瑞士的一个研究小组8月27日称,他们发现了一种可以阻止人类结肠癌细胞生长和转移的新方法,并在动物实验中获得了成功。相关研究发表在当日出版的《欧洲分子生物学学会期刊》(EMBO Molecular Medicine)上。
据介绍,早期结肠癌的发病部位大多位于肠壁,相对容易治疗。但在日常病例中大多数结肠癌在发现时已到了难以医治的晚期。一家设在瑞士日内瓦的研究小组发现,在结肠癌发展为晚期的过程中,刺猬蛋白信号通路(HH-GLI或Hedgehog-GLI)发挥了重要作用。HH-GLI是一种细胞之间用于传递信息的信号通路,一般被用来确定细胞存活、发育以及位置等信息。
负责此项研究的瑞士日内瓦大学阿瑞尔·鲁伊斯·阿尔塔巴教授说,先前已有相关研究提出,HH-GLI在结肠癌中具有重要作用的假设,但遭到了不少学者的否认。此次,研究人员通过实验证明了HH-GLI在结肠癌生存和发育中的重要作用,并在结肠癌上皮细胞中发现了具有活性的刺猬蛋白。此外,他们还发现转移性肿瘤也必须依靠HH-GLI才能维持生长。因此,识别出HH-GLI并将其作为标靶,就为结肠癌的治疗提供了一种新途径。

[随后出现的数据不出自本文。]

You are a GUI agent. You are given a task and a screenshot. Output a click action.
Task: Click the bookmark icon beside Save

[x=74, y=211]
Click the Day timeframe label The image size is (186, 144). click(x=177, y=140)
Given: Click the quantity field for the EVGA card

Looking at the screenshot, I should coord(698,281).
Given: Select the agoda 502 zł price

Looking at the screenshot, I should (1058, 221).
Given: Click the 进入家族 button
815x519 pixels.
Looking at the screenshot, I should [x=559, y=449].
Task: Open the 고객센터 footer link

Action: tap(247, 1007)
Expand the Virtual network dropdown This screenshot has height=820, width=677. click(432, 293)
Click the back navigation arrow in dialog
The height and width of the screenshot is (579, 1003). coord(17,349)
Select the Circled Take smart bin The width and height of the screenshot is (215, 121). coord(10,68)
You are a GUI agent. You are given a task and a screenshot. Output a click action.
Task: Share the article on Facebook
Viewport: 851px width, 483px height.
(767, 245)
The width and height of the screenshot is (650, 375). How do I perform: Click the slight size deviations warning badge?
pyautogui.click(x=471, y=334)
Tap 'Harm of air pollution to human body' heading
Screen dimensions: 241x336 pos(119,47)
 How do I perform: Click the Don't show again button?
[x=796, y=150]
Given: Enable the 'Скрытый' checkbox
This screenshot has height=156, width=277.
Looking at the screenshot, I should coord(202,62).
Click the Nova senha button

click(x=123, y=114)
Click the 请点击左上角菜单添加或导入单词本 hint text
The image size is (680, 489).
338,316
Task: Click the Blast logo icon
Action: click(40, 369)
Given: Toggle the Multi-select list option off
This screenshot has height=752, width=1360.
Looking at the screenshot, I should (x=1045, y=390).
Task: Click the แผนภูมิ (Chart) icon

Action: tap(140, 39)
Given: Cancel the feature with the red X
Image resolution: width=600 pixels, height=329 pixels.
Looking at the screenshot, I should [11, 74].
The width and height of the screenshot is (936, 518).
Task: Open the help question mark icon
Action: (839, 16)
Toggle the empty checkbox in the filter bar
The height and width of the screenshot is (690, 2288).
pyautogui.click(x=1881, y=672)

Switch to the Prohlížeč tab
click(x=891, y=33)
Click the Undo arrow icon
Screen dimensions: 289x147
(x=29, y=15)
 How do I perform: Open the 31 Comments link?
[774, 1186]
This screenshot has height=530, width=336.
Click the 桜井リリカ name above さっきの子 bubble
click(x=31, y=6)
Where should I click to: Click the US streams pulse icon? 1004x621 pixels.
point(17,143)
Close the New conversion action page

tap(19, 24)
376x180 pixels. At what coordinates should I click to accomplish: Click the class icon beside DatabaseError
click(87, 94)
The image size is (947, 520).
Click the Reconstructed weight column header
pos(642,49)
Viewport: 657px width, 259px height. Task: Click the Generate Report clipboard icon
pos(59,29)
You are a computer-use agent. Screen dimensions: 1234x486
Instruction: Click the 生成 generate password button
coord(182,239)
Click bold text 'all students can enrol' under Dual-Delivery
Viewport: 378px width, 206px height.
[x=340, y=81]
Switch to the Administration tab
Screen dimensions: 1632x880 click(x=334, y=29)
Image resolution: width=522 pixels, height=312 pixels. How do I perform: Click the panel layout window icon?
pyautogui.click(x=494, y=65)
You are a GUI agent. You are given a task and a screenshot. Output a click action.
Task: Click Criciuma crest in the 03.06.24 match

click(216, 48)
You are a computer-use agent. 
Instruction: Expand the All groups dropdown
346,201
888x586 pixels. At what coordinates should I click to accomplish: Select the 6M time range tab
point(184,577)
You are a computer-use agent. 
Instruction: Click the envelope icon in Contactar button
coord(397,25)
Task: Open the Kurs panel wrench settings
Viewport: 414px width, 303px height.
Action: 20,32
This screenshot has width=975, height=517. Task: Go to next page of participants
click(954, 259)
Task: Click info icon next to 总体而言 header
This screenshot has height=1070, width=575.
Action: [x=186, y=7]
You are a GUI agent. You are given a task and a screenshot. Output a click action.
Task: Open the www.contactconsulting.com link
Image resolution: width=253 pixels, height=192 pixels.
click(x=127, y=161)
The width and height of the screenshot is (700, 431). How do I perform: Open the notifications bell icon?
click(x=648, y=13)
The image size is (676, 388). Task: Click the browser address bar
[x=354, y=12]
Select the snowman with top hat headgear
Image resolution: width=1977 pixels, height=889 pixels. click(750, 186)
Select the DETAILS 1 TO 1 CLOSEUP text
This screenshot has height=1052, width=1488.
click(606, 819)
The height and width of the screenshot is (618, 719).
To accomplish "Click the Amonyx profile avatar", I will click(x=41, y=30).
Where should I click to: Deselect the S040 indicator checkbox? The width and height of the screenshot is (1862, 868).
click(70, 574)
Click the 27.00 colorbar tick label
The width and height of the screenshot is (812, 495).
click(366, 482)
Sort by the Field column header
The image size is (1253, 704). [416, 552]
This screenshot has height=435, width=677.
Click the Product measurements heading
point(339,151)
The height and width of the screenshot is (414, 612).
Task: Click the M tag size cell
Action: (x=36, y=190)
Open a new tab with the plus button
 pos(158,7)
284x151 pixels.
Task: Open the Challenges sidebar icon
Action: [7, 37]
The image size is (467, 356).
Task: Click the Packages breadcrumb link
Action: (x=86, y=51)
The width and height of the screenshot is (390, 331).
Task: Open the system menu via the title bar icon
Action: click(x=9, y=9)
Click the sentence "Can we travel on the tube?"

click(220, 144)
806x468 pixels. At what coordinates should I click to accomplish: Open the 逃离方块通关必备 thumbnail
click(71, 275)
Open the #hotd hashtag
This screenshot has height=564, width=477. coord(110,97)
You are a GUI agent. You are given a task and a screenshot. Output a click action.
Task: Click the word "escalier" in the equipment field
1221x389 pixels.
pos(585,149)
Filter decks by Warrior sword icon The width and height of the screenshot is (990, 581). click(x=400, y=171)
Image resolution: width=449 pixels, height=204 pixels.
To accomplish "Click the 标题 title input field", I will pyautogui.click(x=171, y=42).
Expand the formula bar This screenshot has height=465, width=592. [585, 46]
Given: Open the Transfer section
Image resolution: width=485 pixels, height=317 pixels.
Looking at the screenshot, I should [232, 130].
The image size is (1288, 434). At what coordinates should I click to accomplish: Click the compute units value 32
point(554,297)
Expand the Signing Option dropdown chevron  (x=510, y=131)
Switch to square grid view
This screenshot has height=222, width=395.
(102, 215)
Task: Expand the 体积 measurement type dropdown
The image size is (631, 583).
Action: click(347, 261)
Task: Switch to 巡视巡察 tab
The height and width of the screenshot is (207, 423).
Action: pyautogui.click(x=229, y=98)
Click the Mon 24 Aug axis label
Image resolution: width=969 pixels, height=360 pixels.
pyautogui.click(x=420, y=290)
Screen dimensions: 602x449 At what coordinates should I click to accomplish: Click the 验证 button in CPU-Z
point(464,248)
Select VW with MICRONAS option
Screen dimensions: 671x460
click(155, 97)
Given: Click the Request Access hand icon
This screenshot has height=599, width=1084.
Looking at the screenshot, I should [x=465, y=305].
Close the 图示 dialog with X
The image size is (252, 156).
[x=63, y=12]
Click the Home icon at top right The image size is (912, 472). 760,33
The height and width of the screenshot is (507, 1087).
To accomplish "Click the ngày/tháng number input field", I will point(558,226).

具体来说就是运用RNA介入和环耙明阻断癌变组织中Hedgehog信号传导通路,以影响其后续基因表达,从而达到阻止癌细胞生长、转移和复发的目的。
研究人员发现,通过遗传学或者药理学的手段阻断HH-GLI的方法还可以防止癌细胞的自我更新,这种疗法对癌症转移和复发的控制也同样有效。在对小鼠的实验中经过环耙明阻断治疗后,小鼠体内原先存在的肿瘤逐渐消失。患癌小鼠在接受治疗一年之后仍然健康,未见复发或其他不适症状。
鲁伊斯·阿尔塔巴称,这项研究证明了HH-GLI在人类结肠癌细胞中的重要作用,为癌症的治疗开创了一个新局面,提供了一种既能消除肿瘤又能防止其复发和产生副作用的新方法。(生物谷Bioon.com)
生物谷推荐原始出处:
EMBO Molecular Medicine 27 Aug 2009
Human colon cancer epithelial cells harbour active HEDGEHOG-GLI signalling that is essential for tumour growth, recurrence, metastasis and stem cell survival and expansion
Frédéric Varnat 1, Arnaud Duquet 1, Monica Malerba 1, Marie Zbinden 1, Christophe Mas 1, Pascal Gervaz 2, Ariel Ruiz i Altaba 1 *
1Department Genetic Medicine and Development, University of Geneva Medical School, Geneva, Switzerland
2Department of Surgery, University of Geneva Medical School, Geneva University Hospital, Geneva, Switzerland
Human colon cancers often start as benign adenomas through loss of APC, leading to enhanced CATENIN (CAT)/TCF function. These early lesions are efficiently managed but often progress to invasive carcinomas and incurable metastases through additional changes, the nature of which is unclear. We find that epithelial cells of human colon carcinomas (CCs) and their stem cells of all stages harbour an active HH-GLI pathway. Unexpectedly, they acquire a high HEDGEHOG-GLI (HH-GLI) signature coincident with the development of metastases. We show that the growth of CC xenografts, their recurrence and metastases require HH-GLI function, which induces a robust epithelial-to-mesenchymal transition (EMT). Moreover, using a novel tumour cell competition assay we show that the self-renewal of CC stem cells in vivo relies on HH-GLI activity. Our results indicate a key and essential role of the HH-GLI1 pathway in promoting CC growth, stem cell self-renewal and metastatic behavior in advanced cancers. Targeting HH-GLI1, directly or indirectly, is thus predicted to decrease tumour bulk and eradicate CC stem cells and metastases.